### TRY IT
Retyping should cover only the lines from the one containing "You are a GUI" through the final line of the records, with pictures omitted.

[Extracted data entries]
Segment Open

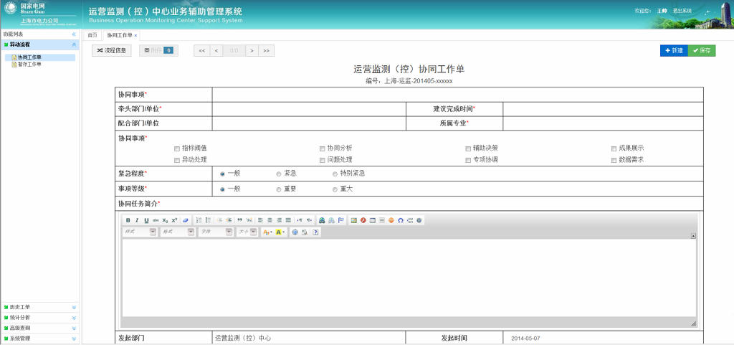Insert image using the editor toolbar icon
The height and width of the screenshot is (345, 734).
click(x=353, y=220)
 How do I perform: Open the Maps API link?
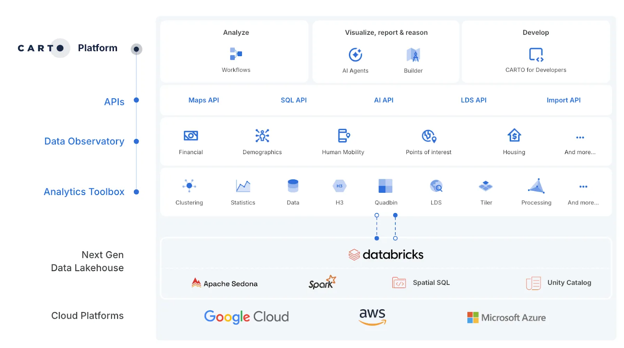pos(204,100)
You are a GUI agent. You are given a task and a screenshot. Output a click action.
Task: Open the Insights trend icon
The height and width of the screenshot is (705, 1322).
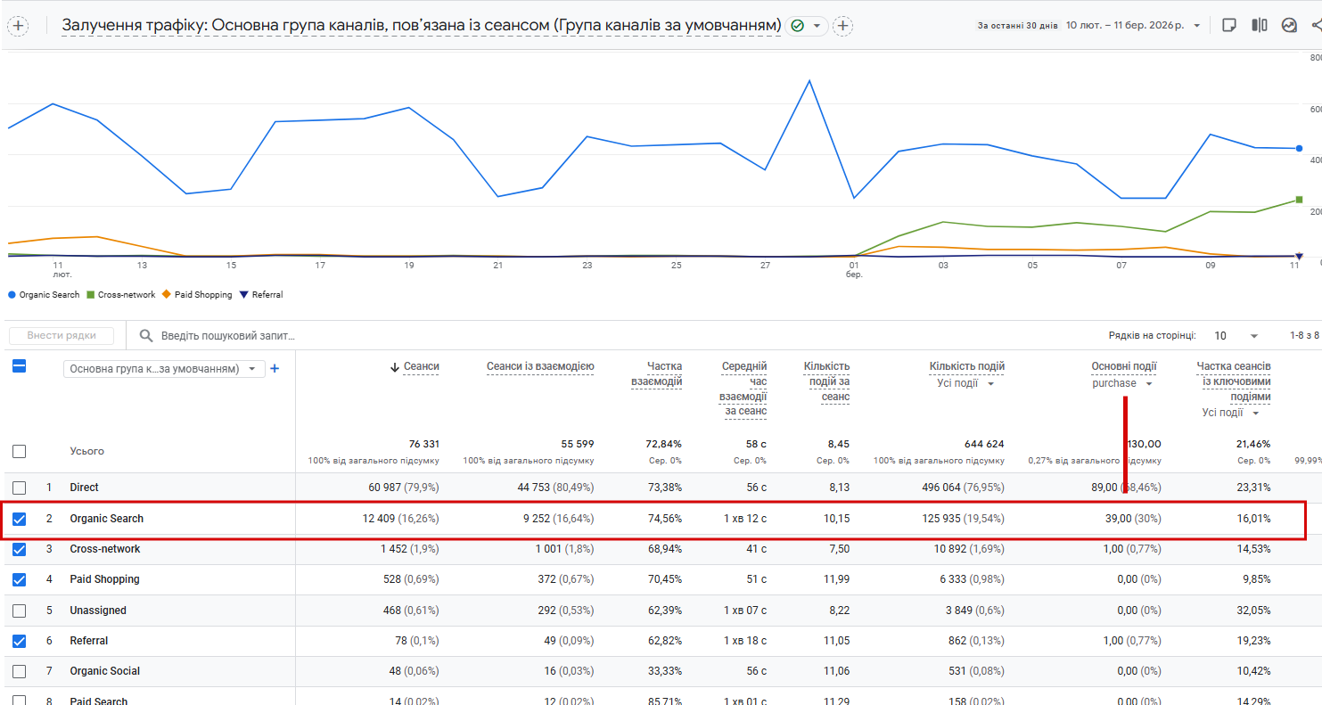(1289, 25)
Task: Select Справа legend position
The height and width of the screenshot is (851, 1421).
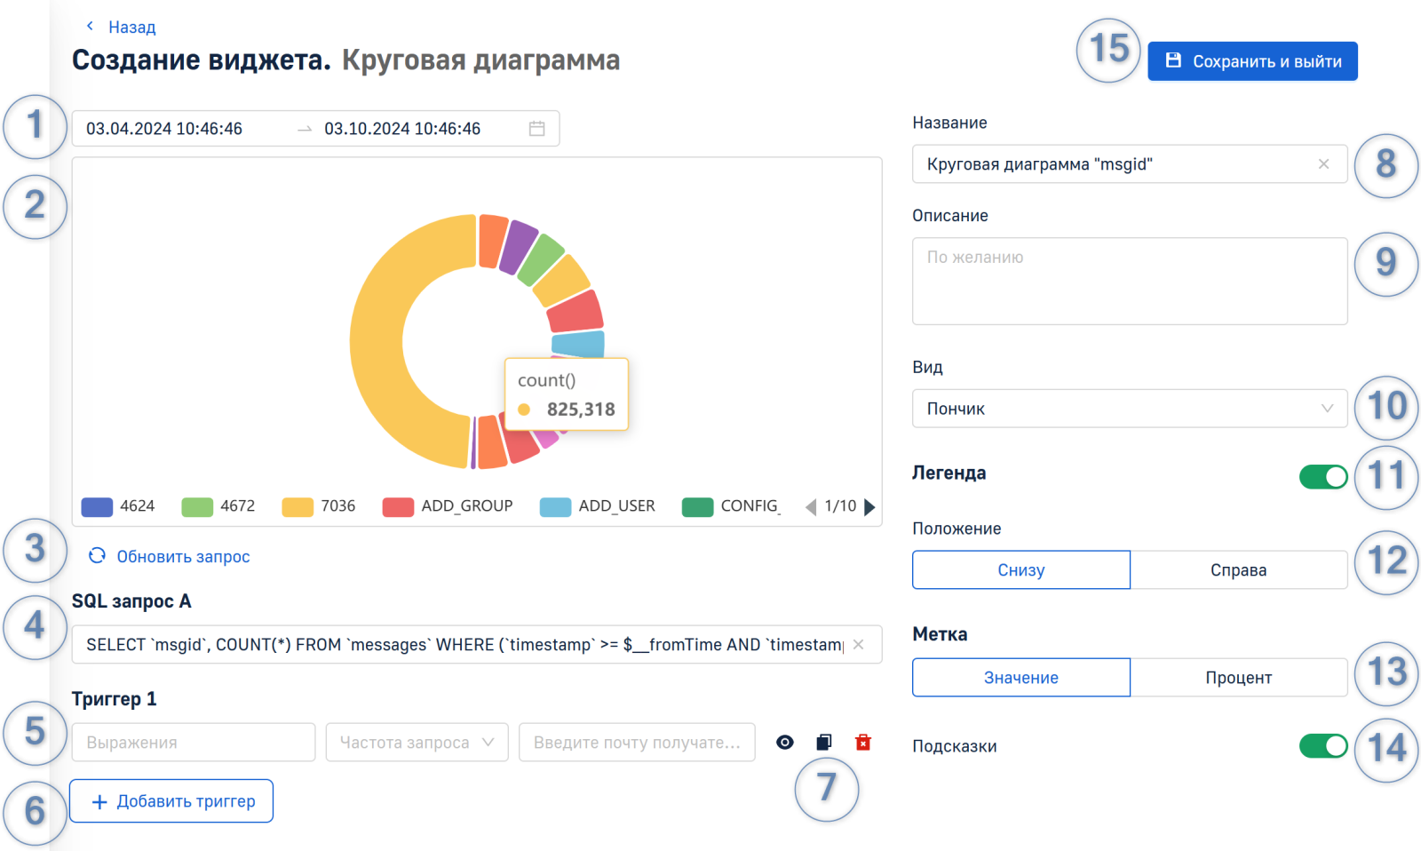Action: click(1238, 570)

Segment Closed

### ANSWER SECTION
You are a GUI agent. You are given a task and a screenshot. Output a click action.
Task: Open the Insights trend icon
The height and width of the screenshot is (705, 1322).
(1289, 25)
Task: Select Справа legend position
The height and width of the screenshot is (851, 1421).
Action: click(1238, 570)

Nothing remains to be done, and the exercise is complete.